Single character tokenization?

argosopentech · May 31, 2021, 1:19pm

Is single character tokenization recommended?

argosopentech · May 31, 2021, 1:26pm

This type of issue would have been easier to avoid without a tokenizer:

Uppercase in word lets translation fail · Issue #20 · uav4geo/LibreTranslate · GitHub

ymoslem · June 1, 2021, 7:11am

Hi PJ!

You might want to try BPE Dropout, or Subword Sampling. I tried the former on a low-resource model, but the results were not better than the regular BPE. However, I was not sure if I used the best parameters.

If you try it, I will be interested in knowing the results.

Note that they are supported by SentencePiece and OpenNMT-py.

References:

Subword Techniques for Neural Machine Translation | by Rashmini Naranpanawa | Analytics Vidhya | Medium
[1804.10959] Subword Regularization: Improving Neural Network Translation Models with Multiple Subword Candidates
[1910.13267] BPE-Dropout: Simple and Effective Subword Regularization

tel34 · June 1, 2021, 9:37am

Thanks for flagging this up

argosopentech · June 1, 2021, 11:38am

Thanks for the info!

I think Argos Translate currently uses a Unigram Model with SentencePiece which as I understand it should do similar things to BPE Dropout.

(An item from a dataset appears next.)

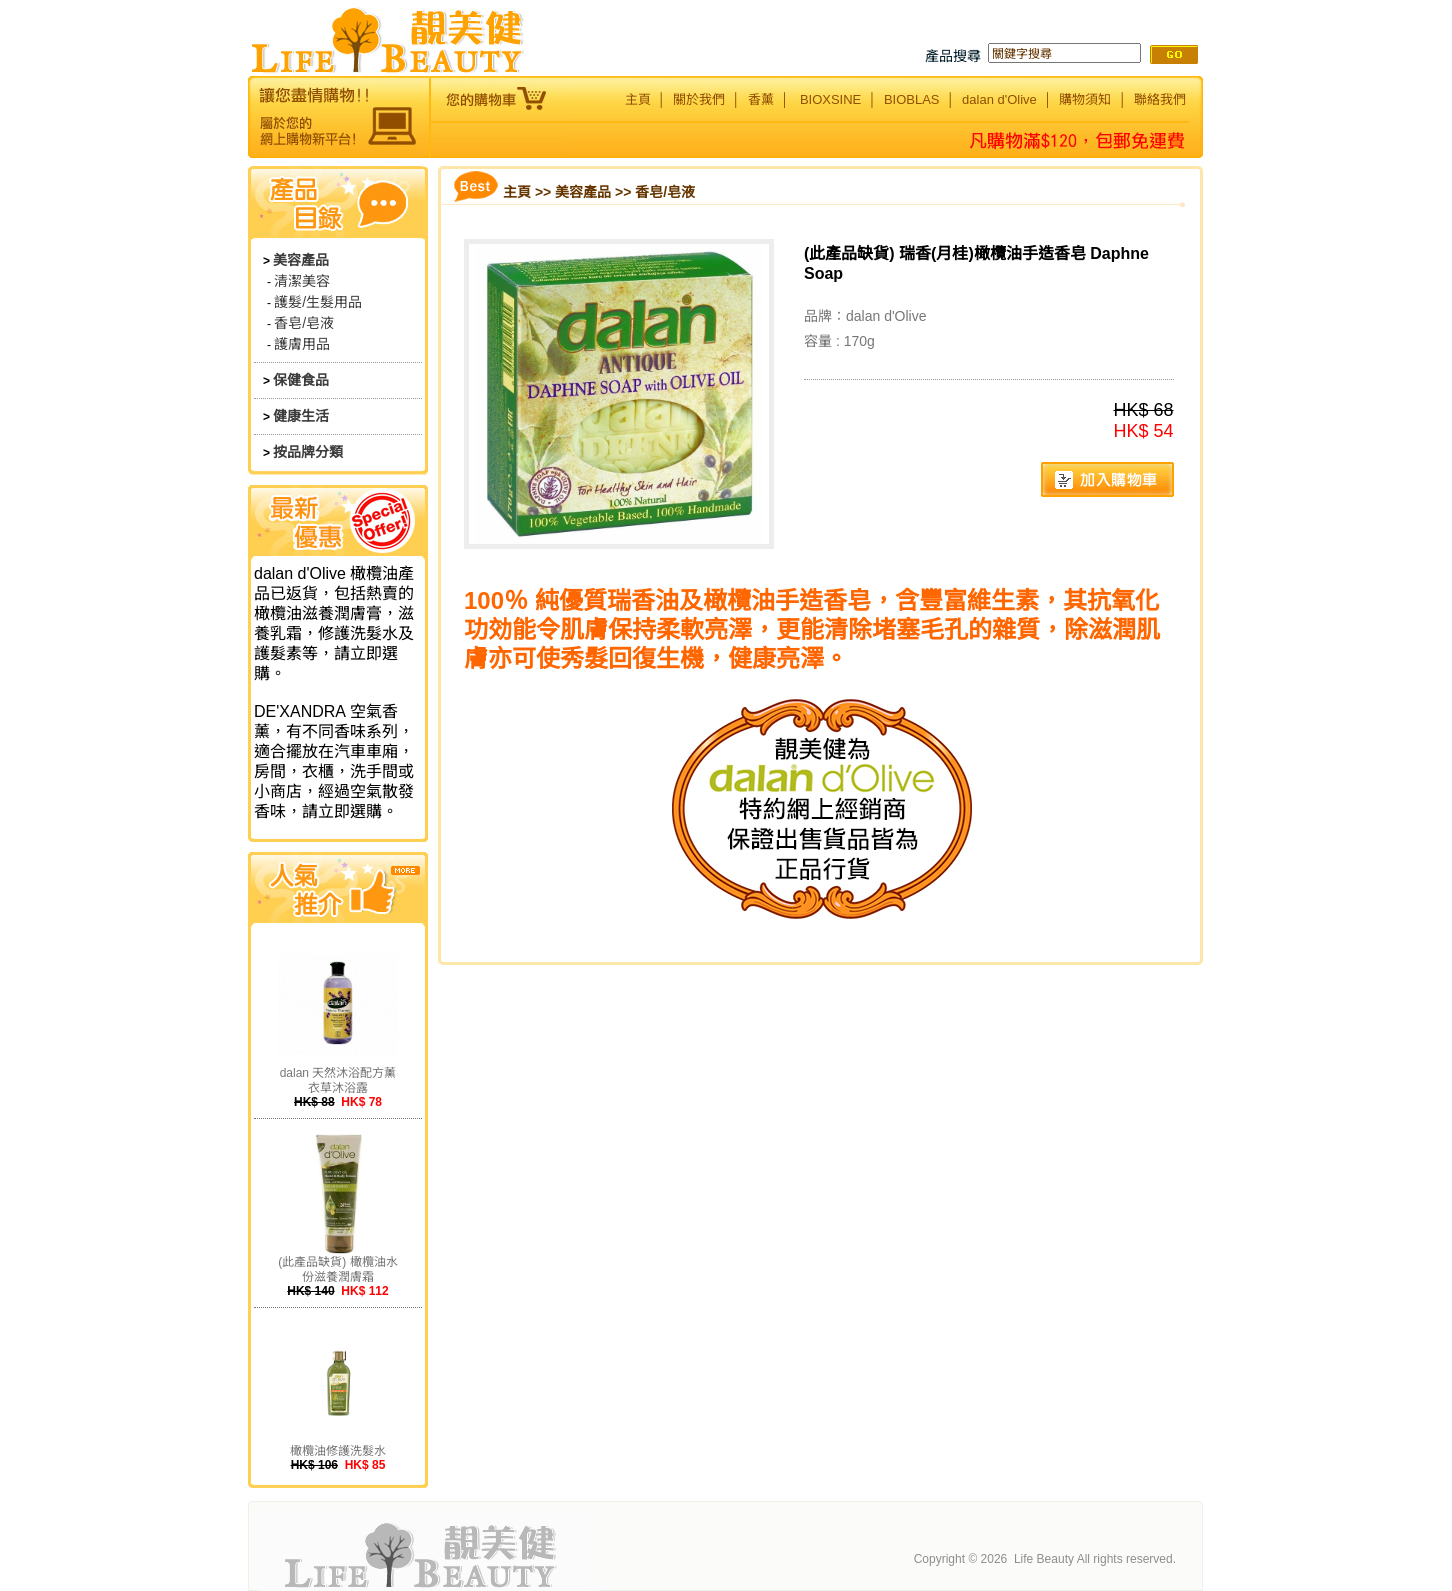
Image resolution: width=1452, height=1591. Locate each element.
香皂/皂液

I think that one of the main advantages of sending bytes directly to the seq2seq model would be that you wouldn’t need the complexity of a tokenizing system at all.

guillaumekln · June 21, 2021, 5:46pm

Character tokenization is nice and easy to setup, but it comes with practical challenges related to the increased sequence length. More sentences will be filtered by length during the training and decoding speed will be slower (remember that the default Transformer attention is quadratic to the sentence length).

argosopentech · June 26, 2021, 1:42pm

argosopentech · June 29, 2021, 10:30pm

Visual explanation of Charformers:

4topia · July 4, 2021, 9:02am

Any idea of how to apply the output of charformer to OpenNMT transformer? Or It has to be a self-built transformer? Thx.

argosopentech · July 4, 2021, 4:09pm

As I understand it the weights in the Charformer would need to be back propogated with the rest of the OpenNMT network.

argosopentech · August 26, 2021, 3:02am

Fastformers, or a similar architecture, scale linearly with the input length which makes long untokenized character sequence translations more viable.